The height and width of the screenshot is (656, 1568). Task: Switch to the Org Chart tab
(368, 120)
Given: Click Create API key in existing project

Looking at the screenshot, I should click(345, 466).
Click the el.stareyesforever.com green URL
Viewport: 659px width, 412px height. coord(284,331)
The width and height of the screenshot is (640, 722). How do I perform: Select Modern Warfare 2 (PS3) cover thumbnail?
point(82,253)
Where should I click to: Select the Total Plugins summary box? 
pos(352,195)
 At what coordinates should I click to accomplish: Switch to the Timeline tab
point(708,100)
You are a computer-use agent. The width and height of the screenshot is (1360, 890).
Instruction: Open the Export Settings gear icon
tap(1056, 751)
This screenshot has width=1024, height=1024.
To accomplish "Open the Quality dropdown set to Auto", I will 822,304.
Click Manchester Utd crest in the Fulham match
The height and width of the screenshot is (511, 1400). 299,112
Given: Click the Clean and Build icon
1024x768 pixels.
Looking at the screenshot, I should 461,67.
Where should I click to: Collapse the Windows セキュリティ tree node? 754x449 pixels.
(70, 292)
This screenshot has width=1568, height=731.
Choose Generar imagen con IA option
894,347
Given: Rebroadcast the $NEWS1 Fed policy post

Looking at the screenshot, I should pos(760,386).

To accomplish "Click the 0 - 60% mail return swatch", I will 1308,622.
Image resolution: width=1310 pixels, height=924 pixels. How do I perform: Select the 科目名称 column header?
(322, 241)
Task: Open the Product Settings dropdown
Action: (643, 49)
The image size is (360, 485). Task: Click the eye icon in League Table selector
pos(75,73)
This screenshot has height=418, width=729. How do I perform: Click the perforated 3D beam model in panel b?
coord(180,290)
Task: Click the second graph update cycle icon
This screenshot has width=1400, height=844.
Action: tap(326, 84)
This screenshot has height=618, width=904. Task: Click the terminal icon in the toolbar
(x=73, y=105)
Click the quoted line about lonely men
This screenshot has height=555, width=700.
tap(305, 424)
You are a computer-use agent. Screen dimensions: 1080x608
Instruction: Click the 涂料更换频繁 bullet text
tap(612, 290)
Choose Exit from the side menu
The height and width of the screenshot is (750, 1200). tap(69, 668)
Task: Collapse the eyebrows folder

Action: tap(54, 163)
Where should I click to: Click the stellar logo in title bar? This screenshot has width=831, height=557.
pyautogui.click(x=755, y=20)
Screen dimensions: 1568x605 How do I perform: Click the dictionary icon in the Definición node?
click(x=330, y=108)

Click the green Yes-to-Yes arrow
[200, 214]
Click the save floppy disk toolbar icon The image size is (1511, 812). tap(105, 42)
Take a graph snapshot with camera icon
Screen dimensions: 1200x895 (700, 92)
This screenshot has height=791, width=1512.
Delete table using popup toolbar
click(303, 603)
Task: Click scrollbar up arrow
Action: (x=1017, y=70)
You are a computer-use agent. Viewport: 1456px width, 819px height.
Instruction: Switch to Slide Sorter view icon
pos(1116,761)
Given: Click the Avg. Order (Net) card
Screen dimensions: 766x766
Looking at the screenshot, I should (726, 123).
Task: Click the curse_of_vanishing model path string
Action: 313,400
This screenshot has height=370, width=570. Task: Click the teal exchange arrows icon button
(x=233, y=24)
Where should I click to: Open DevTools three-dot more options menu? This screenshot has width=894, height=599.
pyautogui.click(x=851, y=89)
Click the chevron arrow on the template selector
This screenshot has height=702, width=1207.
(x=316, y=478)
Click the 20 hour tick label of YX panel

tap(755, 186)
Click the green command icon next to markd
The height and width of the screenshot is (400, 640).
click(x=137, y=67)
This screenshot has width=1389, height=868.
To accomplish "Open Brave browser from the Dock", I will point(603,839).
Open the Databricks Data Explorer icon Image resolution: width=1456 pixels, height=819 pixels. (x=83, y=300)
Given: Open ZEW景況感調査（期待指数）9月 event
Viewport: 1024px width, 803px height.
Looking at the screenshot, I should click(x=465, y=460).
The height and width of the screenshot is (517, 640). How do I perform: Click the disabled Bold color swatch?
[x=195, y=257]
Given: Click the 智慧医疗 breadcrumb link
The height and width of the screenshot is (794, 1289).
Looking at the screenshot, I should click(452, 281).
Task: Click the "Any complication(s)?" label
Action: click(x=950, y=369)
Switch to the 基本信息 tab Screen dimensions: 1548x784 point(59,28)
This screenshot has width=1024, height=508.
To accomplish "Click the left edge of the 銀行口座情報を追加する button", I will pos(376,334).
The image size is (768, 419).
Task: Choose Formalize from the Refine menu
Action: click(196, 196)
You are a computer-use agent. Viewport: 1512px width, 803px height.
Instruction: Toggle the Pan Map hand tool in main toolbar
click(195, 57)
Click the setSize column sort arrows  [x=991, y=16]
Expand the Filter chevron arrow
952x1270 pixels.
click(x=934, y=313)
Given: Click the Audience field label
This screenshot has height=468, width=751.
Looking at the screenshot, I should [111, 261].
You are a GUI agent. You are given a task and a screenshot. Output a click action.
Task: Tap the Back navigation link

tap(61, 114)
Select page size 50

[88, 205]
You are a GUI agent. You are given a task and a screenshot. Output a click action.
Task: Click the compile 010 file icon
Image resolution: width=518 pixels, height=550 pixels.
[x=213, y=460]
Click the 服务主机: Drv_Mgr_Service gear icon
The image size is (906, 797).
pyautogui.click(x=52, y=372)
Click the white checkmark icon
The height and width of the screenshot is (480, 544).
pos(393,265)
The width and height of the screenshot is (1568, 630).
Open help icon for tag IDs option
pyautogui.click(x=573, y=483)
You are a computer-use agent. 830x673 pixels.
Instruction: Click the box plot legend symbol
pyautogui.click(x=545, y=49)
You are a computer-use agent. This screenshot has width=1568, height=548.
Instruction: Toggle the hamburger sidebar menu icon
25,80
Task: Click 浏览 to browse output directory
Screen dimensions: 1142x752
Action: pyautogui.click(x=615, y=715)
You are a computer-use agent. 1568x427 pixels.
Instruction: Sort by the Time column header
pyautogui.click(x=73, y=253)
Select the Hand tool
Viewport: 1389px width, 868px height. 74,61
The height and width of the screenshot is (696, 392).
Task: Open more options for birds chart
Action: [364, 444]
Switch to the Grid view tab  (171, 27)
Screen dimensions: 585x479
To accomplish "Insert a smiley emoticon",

==*==

WHAT YOU ARE ASKED TO DO →
Give only the number of lines in the entries above that contain the string "chevron". Case counts.

OUTPUT OF THE EXERCISE →
2